Not everyone benefits equally from working with AI. The obvious prediction — that less skilled people gain the most — turns out to be only half right. A growing body of experimental research reveals that the hidden variable determining who benefits from AI assistance is not ability alone but metacognition: the accuracy of people's beliefs about their own abilities. Those who know what they do not know gain enormously. Those who do not know what they do not know may gain little or nothing — and some may actually perform worse.
The ABC Framework
Caplin, Deming, Li et al. (2024), in an NBER working paper from a team spanning NYU, Harvard, and UCSB, present the clearest experimental evidence for this moderating effect. Their controlled experiment examines how AI assistance interacts with three variables: Ability (baseline skill level), Beliefs (what people think their ability is), and Calibration (the accuracy of beliefs relative to actual ability).
The headline finding confirms the intuitive prediction: AI improves performance more for people with low baseline ability. The compression effect is real — AI narrows the gap between high and low performers by lifting the floor more than it raises the ceiling.
But the second finding reframes the entire picture. Holding ability constant, AI assistance is more valuable for people who are calibrated — people whose beliefs about their own ability match their actual ability. A person who accurately recognizes their weakness in, say, data analysis will appropriately defer to AI on analytical questions while trusting their own judgment on tasks where they are strong. A person who overestimates their analytical skill will override correct AI suggestions. A person who underestimates it will defer unnecessarily to AI on tasks they could handle better themselves.
The interaction between ability and calibration produces a sharp hierarchy: people who know they have low ability gain the most from AI. They defer appropriately, accept help where it matters, and apply their own judgment where the AI falls short. Their metacognitive accuracy turns AI from a crutch into a genuine cognitive partnership.
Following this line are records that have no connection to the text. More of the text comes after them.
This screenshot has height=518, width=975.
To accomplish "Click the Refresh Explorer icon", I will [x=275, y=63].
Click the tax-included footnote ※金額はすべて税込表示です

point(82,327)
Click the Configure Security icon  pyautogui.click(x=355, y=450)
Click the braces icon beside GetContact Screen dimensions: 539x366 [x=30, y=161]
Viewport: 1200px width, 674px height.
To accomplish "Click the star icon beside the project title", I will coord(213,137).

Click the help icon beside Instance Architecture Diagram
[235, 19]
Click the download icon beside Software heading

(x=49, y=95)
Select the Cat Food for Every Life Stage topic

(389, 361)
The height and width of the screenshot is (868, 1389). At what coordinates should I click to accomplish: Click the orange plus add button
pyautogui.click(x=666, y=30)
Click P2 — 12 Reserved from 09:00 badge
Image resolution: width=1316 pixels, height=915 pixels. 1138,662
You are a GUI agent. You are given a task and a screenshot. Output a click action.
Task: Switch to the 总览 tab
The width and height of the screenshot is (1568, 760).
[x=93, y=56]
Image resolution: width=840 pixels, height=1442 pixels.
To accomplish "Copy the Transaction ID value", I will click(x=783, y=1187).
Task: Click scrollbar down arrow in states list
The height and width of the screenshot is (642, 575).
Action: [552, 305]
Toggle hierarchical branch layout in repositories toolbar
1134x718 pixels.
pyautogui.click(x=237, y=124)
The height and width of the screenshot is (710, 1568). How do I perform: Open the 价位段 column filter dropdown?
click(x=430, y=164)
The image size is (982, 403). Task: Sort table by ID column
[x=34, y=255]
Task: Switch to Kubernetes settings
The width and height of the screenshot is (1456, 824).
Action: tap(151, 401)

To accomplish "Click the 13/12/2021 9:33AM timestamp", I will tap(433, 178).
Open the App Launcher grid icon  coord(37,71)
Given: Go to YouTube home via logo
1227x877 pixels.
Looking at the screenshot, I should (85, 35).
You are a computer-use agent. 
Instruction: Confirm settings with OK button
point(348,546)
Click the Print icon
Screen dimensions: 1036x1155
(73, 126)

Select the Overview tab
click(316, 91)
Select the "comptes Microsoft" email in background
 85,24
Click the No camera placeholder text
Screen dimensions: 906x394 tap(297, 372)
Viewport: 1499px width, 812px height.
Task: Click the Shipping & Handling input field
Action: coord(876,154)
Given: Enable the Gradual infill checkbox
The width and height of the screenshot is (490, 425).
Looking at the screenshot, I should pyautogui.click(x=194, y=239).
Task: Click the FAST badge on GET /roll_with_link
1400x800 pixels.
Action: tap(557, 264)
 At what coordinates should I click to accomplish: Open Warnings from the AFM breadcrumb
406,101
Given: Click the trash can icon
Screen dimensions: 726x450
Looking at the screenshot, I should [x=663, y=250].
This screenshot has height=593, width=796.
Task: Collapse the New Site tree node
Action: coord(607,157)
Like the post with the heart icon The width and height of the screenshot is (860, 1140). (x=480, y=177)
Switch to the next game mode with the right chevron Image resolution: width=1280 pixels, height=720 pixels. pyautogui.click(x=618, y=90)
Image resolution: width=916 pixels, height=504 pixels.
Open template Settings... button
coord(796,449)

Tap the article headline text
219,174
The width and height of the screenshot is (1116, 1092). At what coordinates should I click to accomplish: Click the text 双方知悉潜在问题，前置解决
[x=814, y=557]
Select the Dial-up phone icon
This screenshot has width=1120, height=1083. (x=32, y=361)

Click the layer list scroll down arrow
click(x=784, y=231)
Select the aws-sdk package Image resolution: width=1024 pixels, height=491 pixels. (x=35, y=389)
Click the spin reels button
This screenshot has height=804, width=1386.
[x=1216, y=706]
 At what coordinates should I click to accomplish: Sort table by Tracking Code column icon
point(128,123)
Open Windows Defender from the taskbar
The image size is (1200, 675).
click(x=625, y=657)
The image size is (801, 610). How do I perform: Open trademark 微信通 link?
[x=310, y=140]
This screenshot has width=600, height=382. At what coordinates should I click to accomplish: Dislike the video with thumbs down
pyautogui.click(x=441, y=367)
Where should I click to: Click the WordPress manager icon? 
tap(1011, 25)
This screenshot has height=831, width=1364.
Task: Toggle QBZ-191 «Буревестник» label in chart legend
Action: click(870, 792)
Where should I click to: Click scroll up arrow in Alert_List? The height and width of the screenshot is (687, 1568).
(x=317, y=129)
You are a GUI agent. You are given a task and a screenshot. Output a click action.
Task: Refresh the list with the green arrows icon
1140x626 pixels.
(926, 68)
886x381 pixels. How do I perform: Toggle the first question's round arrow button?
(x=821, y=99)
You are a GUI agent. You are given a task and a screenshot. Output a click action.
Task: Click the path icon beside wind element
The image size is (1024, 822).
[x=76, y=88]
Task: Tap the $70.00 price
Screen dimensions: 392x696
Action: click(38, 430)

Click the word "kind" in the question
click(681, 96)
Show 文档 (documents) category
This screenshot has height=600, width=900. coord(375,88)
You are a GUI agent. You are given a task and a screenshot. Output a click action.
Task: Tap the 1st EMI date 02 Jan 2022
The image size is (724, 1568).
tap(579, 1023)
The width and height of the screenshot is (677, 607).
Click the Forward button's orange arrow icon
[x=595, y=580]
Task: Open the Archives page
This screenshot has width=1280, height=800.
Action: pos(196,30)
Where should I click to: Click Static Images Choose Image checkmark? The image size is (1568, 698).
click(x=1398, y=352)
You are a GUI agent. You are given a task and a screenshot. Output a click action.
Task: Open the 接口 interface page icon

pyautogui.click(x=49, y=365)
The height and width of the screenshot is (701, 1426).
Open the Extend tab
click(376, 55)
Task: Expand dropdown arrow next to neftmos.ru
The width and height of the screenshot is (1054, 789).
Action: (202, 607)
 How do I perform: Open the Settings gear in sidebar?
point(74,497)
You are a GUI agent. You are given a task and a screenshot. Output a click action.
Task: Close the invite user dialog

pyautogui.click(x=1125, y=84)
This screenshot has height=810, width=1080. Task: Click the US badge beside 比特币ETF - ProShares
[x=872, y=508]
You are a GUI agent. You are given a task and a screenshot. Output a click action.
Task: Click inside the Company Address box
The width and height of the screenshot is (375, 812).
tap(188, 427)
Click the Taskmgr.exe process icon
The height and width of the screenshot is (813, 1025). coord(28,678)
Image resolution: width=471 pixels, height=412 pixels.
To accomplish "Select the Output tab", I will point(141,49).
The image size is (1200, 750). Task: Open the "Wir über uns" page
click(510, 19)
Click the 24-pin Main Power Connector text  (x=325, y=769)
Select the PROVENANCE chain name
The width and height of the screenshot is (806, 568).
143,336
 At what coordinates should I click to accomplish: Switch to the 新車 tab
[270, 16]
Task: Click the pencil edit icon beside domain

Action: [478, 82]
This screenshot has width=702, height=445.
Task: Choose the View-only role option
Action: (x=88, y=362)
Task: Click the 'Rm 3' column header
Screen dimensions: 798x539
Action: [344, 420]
The counterfactual analysis makes the stakes concrete: eliminating miscalibration would cause AI to reduce performance inequality nearly twice as much as it currently does. The gap between what AI could do for equality and what it actually does is almost entirely explained by inaccurate self-knowledge.
The Metacognitive Laziness Trap
Fan, Tang, and Le (2024), in a paper that has attracted over 300 citations since publication in the British Journal of Educational Technology, identify the mechanism by which AI can undermine the very metacognition it requires. They introduce the concept of metacognitive laziness — the tendency for AI-assisted learners to reduce their monitoring and regulation of their own learning processes.
The phenomenon works through a straightforward psychological pathway. When a student uses ChatGPT to solve problems, the AI's fluent and confident output creates an illusion of understanding. The student reads the solution, recognizes it as correct, and moves on — without engaging the effortful metacognitive processes (self-questioning, error checking, strategy evaluation) that would build genuine understanding. The ease of obtaining answers substitutes for the difficulty of generating them, and it is precisely the difficulty that drives learning.
Fan et al. find that this metacognitive laziness affects learning motivation, learning processes, and learning performance in interconnected ways. Students who rely heavily on AI show reduced effort allocation, less self-monitoring during problem solving, and ultimately worse performance on assessments where AI is not available. The AI becomes a cognitive prosthetic that weakens the muscle it replaces.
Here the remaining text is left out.